One of the things I experienced during the general election campaign was that in the week or two before polling day I found myself strangely inhibited from expressing cergain views on this blog. It was in part due the need for the representative of a charity to remain politically neutral. I did not want to damage my relationship with those who might be elected into positions of influence for the next four or five years.
There was also the Lobbying Act.
Remaining politically neutral is something that I understand and respect. Being inhibited from speaking because of the Lobbying Act is something I have strongly resented. How dare politicians try to inhibit charities from speaking about the impact policies might have on their beneficiaries. It isn’t as if all politicians are measured and reasonable, objective and rational.
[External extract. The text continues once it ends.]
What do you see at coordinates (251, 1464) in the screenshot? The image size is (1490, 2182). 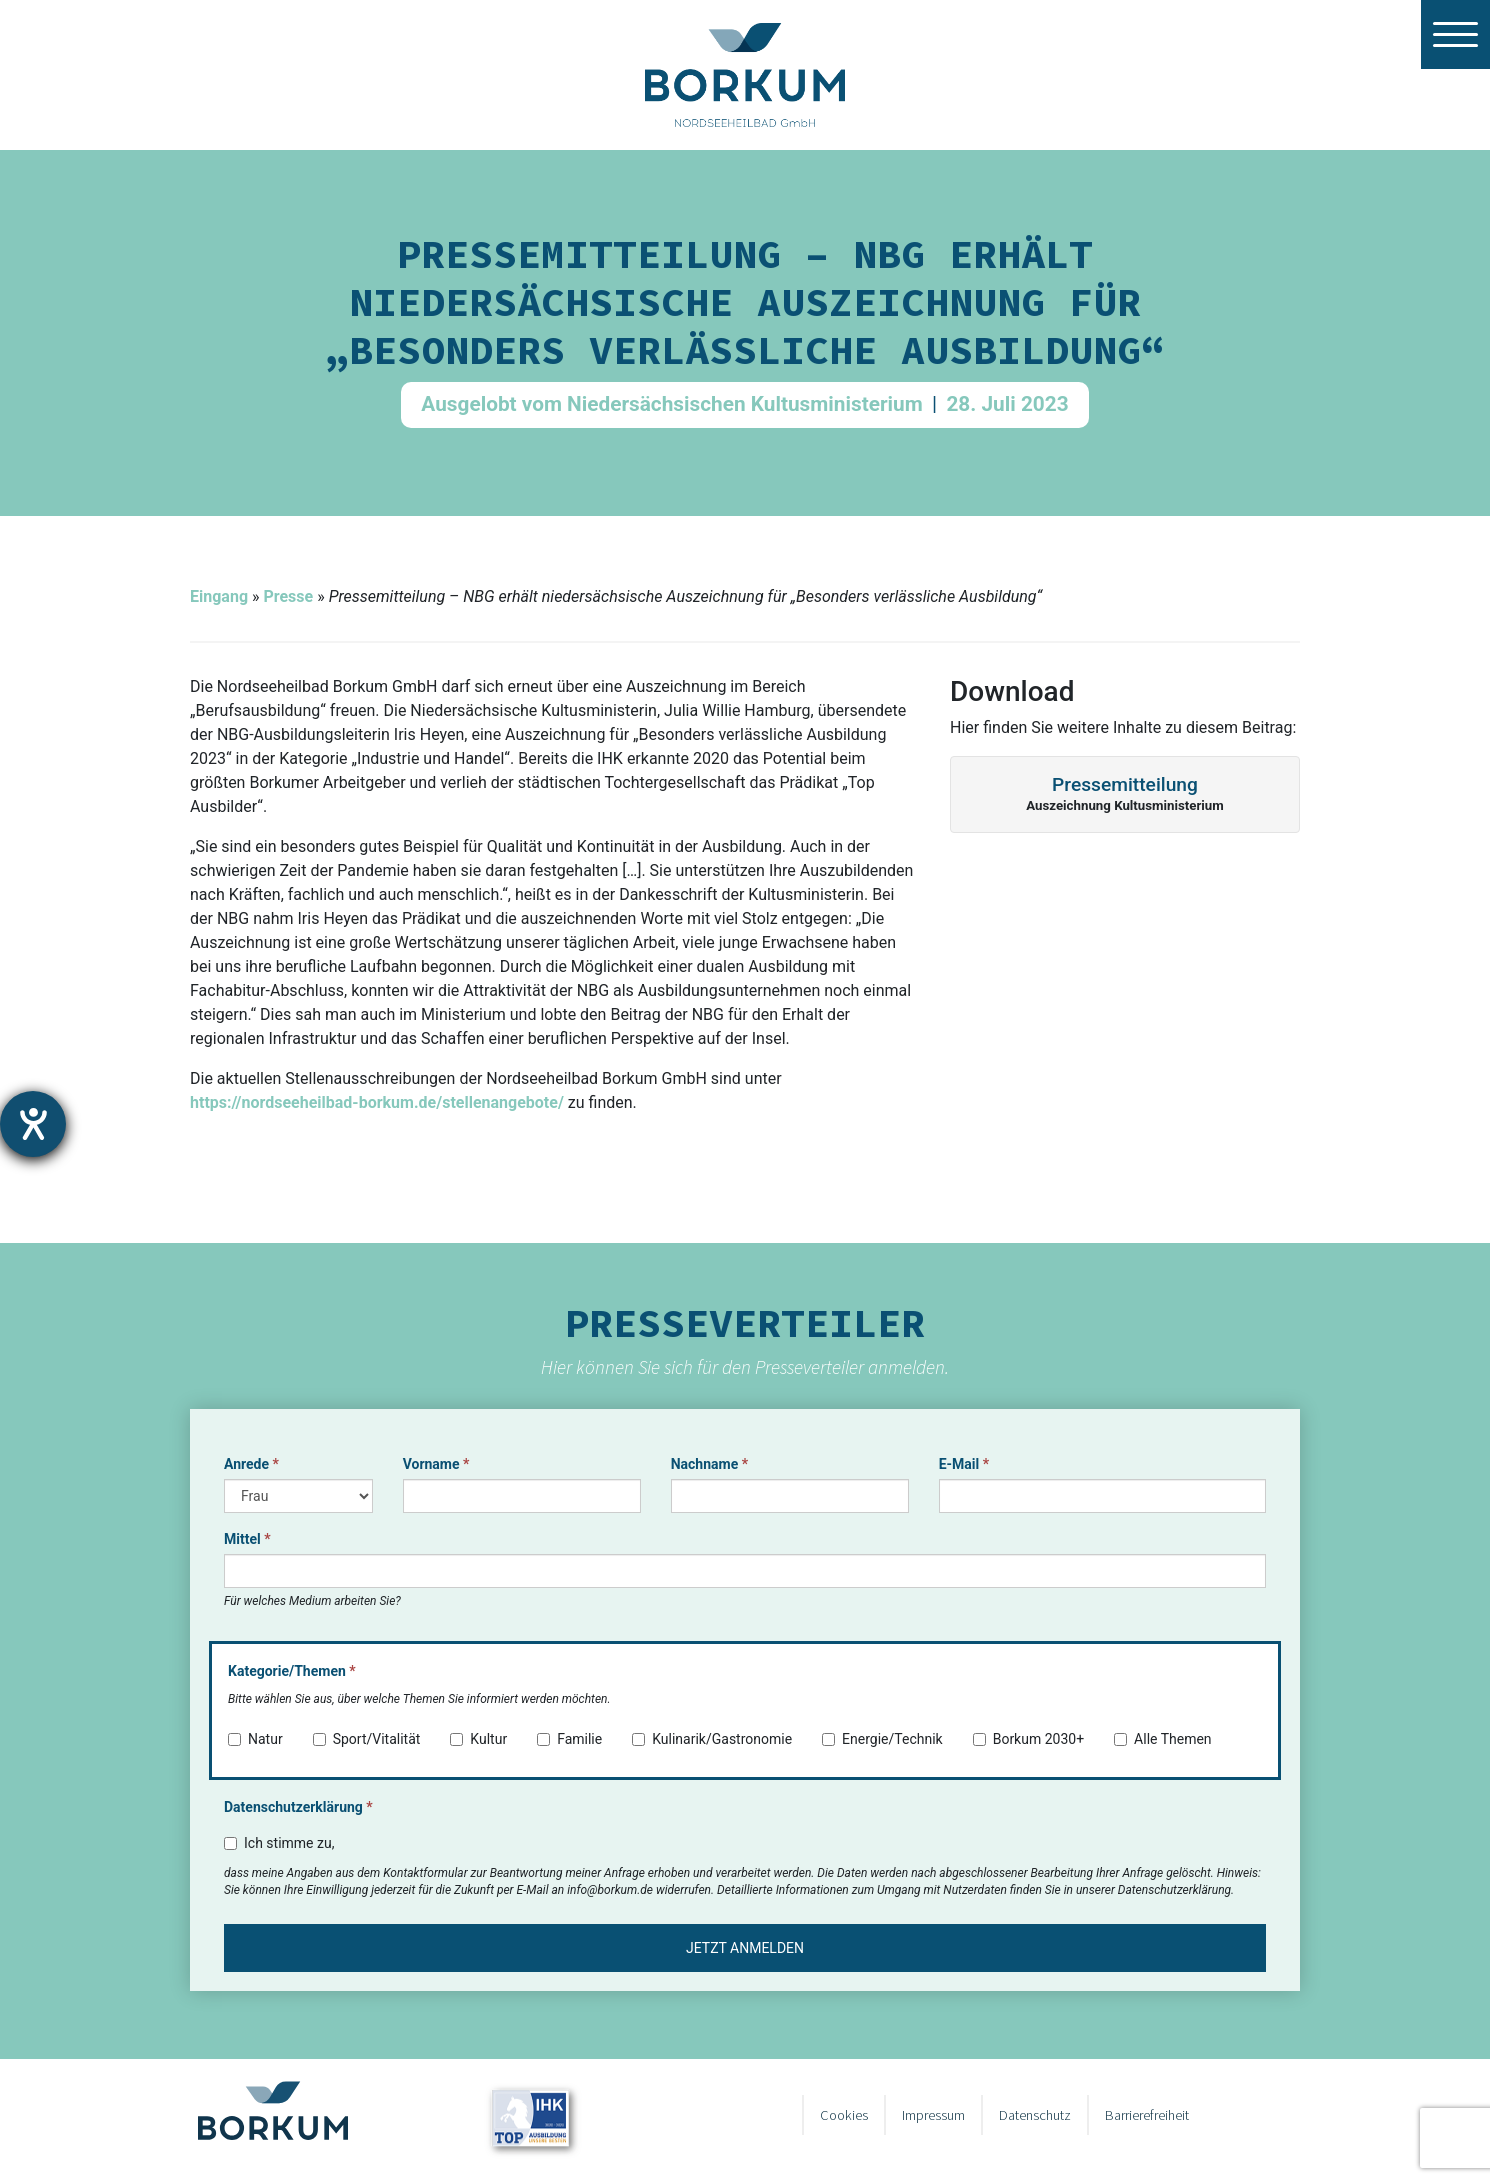 I see `Anrede` at bounding box center [251, 1464].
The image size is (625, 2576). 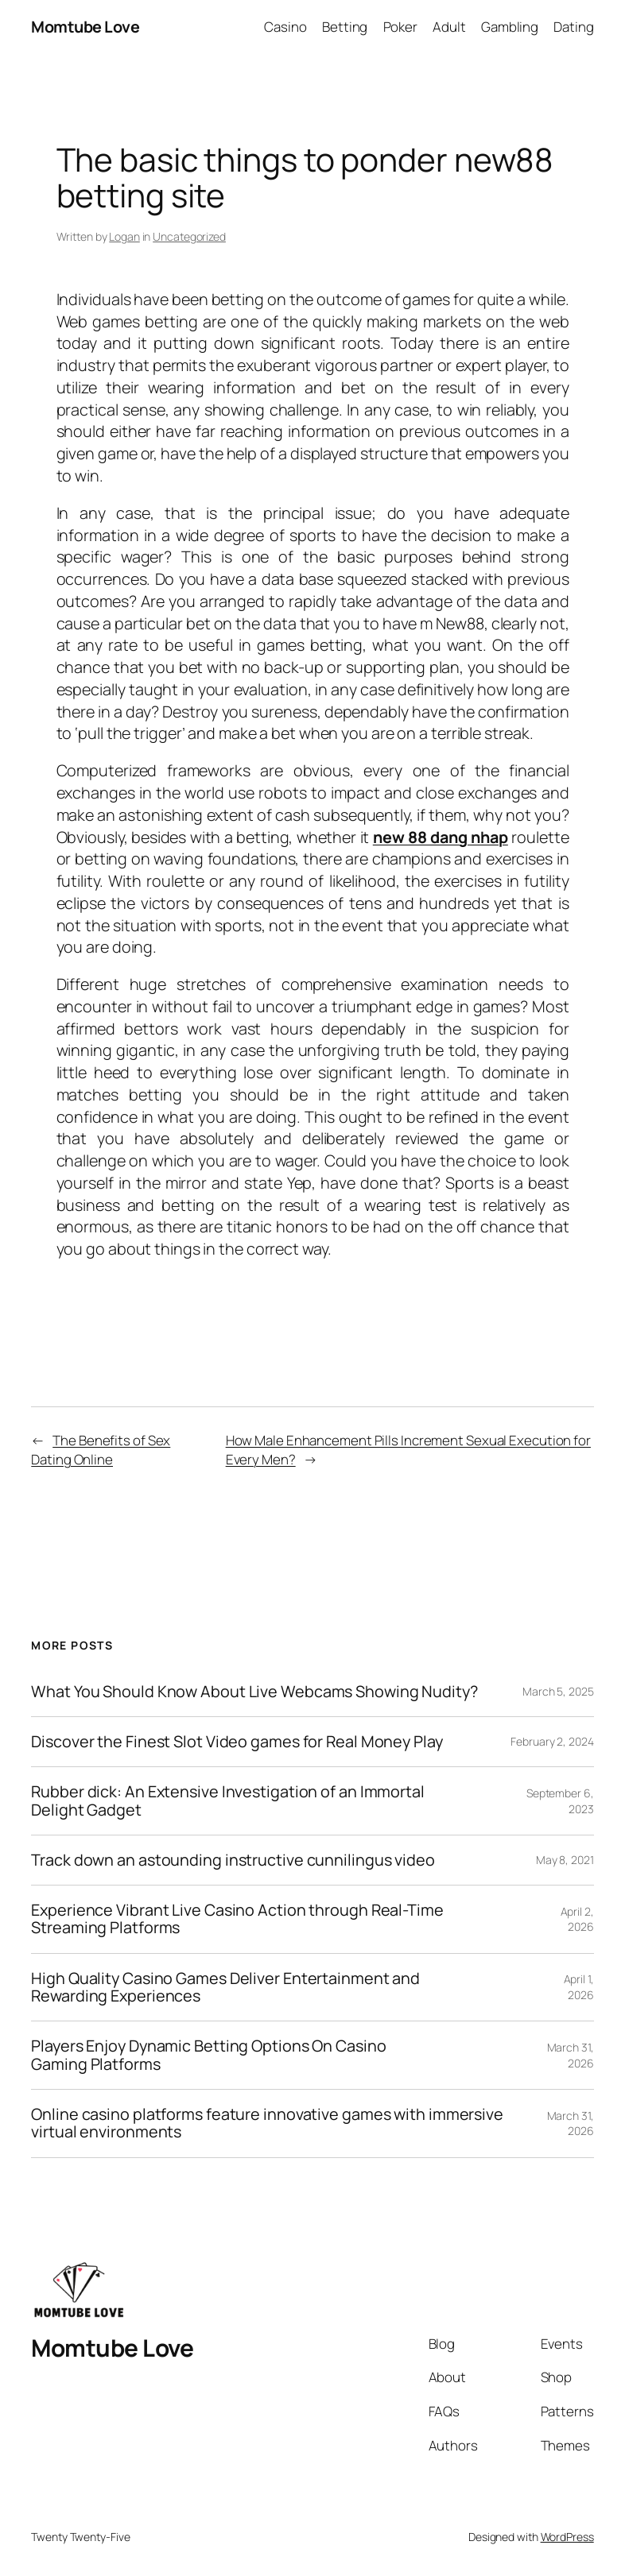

In the election campaign some promises were being made that looked plain desperate.
Of course we should never be party political, but there is a million miles between being party political and expressing doubts on, perhaps even outright condemnation of, a particular policy that would have on clients who are homeless, in housing need or living in poverty.
During the election campaign I was asked to host events or to endorse events organised by all three main parties in Brighton and Hove. Of course I declined all such requests, not because of the Lobbying Act but because it wouldn’t have been right to do otherwise.
I was amused by this cartoon, mindful as I was that many a true word is spoken in jest.
Trying to silence critics says more about the inadequacies and insecurities of the political establishment than it does about the critics themselves.
The next four or five years are going to be tough regardless of the election rhetoric. Mature and confident politicians value and even welcome constructive feedback. It might just help them govern better.
(My apologies to Fran and the publishers of this cartoon. I have mislaid my source. Please let me know who I should credit and I will gladly do so).